━━━━━ Extrato da página

Os Vencidos da Dívida

Foto

O Manifesto dos 70, ou melhor, dos 74, é um curioso ser multicelular e multiparental, com várias cabeças distintas, nascido sem aviso em Março de 2014. Tem muitos braços esquerdos e direitos, uma perninha conservadora católica e outra da extrema-esquerda! Com isto, pôs alguma gente histérica, quase a ter um fanico, e muitos outros babados com a esperteza singular do organismo. A primeira palavra: não disse “papá”, nem “mamã”, nem sequer “Cavaco”, mas “Preparar a Reestruturação da Dívida para Crescer Sustentadamente”.

━━━━━━━━━━
━━━━━ Extrato de dados

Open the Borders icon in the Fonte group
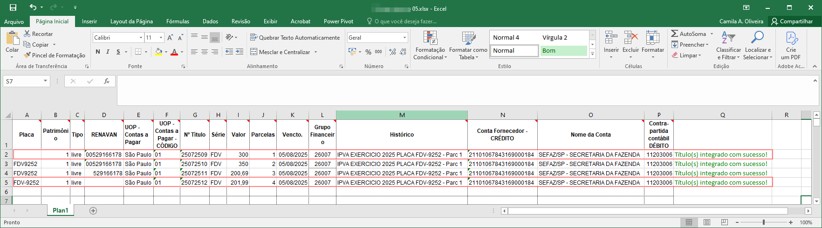Viewport: 822px width, 228px height. 138,52
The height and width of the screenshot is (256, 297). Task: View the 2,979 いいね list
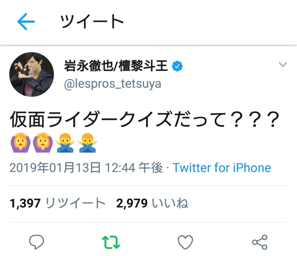point(152,203)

━━━━━━━━━━

:: O que fazer ::
A – Como resumiria, em duas frases, o texto sobre o Manifesto dos 74?
B – Pode retomar o texto sobre o Manifesto dos 74, continuando-o depois da última frase?

:: Respostas esperadas ::
A – O Manifesto dos 70, ou antes dos 74, surgiu sem aviso em março de 2014 e reúne gente de vários quadrantes, de uma ala conservadora católica à extrema-esquerda. Deixou uns quase histéricos e outros encantados, e a sua primeira palavra foi "Preparar a Reestruturação da Dívida para Crescer Sustentadamente".

B –
Perante a riqueza genética e cultural do Manifesto, várias disciplinas históricas e científicas foram convocadas e estão a trabalhar seriamente (outras, como esta, a escreverem parvoíces em redes sociais e em jornais…), tentando encontrar paralelos na História da Humanidade. O desafio, como se dizia dantes, é tamanho (embora mais pequeno do que os juros, os despedimentos e o descaramento). Mas encontra-se uma similitude com um dos períodos mais curiosos de Portugal. Nem que seja um trocadilho com o nome: A Geração de 70, do século XIX, quando homens como Antero de Quental, Eça de Queirós, Oliveira Martins, Ramalho Ortigão, etc. lançaram um movimento de introdução de uma coisa nova: realismo. O realismo contestava aquilo que se tinha instalado cultural e socialmente em Portugal: o ultra-romantismo decadente. É ser contra uma coisa que confunde os sonhos com as realidades: um pouco como dizer que vamos crescer sustentadamente nos próximos 40 anos a pagar os juros que pagamos agora à troika, todos felizes, e estejam caladinhos que os senhores ainda nos ouvem, como se a União Europeia fosse isto (mas parece que é).

Alguns elementos da geração de 70 (século XIX), como se sabe, acabariam por desistir, mergulhando 20 anos depois em jantaradas mundanas, trapalhadas de sociedade, rendidos à situação. Oliveira Martins criou o nome para si próprio e alguns amigos, como Eça: os Vencidos da Vida.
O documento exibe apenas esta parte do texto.